A vida... sombras que vão e sombras que vêm vindo
O tempo... sombras de perto e sombras na distância – vem, o tempo quer a vida!
Onde ocultar minha dor se os teus olhos estão dormindo?
Onde está tua face? Eu a senti pousada sobre a aurora
Teu brando cortinado ao vento leve era como asas fremindo
Teu sopro tênue era como um pedido de silêncio – oh, a tua face iluminada!

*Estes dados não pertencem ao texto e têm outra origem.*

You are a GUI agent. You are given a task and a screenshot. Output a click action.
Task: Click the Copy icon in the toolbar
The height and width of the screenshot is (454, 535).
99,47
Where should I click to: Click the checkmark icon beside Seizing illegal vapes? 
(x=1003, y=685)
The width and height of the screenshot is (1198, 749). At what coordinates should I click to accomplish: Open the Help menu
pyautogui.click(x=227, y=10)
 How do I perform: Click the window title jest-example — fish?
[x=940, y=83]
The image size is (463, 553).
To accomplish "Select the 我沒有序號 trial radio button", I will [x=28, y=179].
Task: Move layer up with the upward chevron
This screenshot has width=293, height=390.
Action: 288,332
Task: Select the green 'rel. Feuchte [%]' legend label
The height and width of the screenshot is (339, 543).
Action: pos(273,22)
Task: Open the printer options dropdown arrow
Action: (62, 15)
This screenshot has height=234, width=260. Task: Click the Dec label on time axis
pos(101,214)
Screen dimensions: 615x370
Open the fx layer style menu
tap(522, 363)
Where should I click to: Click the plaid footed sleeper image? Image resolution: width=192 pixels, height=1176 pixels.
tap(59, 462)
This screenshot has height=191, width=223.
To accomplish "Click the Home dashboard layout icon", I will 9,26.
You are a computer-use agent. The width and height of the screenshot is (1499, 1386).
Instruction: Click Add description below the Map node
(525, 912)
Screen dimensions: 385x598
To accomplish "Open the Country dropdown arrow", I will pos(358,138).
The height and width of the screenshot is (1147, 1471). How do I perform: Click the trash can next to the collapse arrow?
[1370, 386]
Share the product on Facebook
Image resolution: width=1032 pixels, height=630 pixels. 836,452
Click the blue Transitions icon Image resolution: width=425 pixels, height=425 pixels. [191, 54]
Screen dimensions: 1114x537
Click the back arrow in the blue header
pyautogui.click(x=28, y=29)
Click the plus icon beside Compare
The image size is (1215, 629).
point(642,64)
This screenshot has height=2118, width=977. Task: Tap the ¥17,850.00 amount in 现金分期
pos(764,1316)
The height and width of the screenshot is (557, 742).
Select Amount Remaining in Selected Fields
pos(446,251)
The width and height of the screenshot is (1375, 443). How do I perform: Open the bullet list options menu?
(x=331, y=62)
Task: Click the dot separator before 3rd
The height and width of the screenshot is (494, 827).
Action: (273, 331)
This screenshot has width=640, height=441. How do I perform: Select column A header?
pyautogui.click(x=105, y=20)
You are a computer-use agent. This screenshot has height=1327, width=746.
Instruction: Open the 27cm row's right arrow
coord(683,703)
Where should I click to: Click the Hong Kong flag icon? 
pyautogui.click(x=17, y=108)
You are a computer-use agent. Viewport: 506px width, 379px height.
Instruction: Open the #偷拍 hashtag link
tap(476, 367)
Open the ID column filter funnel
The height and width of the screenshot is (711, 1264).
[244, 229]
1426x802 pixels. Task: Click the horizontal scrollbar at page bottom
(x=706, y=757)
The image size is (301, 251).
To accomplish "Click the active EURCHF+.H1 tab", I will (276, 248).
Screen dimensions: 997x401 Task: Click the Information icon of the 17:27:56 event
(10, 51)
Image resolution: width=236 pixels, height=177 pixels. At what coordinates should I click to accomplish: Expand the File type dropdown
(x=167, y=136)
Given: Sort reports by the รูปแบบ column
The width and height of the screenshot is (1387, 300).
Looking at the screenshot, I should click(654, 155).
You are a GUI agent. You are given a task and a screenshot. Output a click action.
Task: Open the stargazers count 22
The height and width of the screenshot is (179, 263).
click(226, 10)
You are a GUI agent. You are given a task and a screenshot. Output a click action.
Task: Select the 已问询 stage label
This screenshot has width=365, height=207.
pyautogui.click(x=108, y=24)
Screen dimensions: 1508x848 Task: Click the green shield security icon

Em mim, mãos se amargurando, olhos no céu olhando, ouvidos no ar ouvindo
Na minha face o orvalho da madrugada atroz, na minha boca o orvalho do teu nome!
Vem... Os velhos lírios estão fanando, os lírios novos estão florindo...
Intermédio
Sob o céu de maio as flores têm sede da luz das estrelas
Os róseos gineceus se abrem na sombra para a fecundação maravilhosa...
Lua, ó branca Safo, estanca o perfume dos corpos desfolhados na alvorada
Para que surja a ausente e sinta a música escorrendo do ar!
Vento, ó branco eunuco, traz o pólen sagrado do amor das virgens
Para que acorde a adormecida e ouça a minha voz...
Lamento nº. 2
Teu corpo sobre a úmida relva de esmeralda, junto às acácias amarelas
Estavas triste e ausente – mas dos teus seios ia o sol se levantando
Oh, os teus seios desabrochados e palpitantes como pássaros amorosos
E a tua garganta agoniada e teu olhar nas lágrimas boiando!
Oh, a pureza que se abraçou às tuas formas como um anjo
E sobre os teus lábios e sobre os teus olhos está cantando!
Tu não virás jamais! Teus braços como asas frágeis roçaram o espaço sossegado
Na poeira de ouro teus dedos se agitam, fremindo, correndo, dançando...
Vais... teus cabelos desvencilhados rolam em onda sobre a tua nudez perfeita
E toda te incendeias no facho da alma que está queimando...
Oh, beijemos a terra e sigamos a estrela que vai do fogo nascer no céu parado
É a Música, é a música que vibra e está chamando!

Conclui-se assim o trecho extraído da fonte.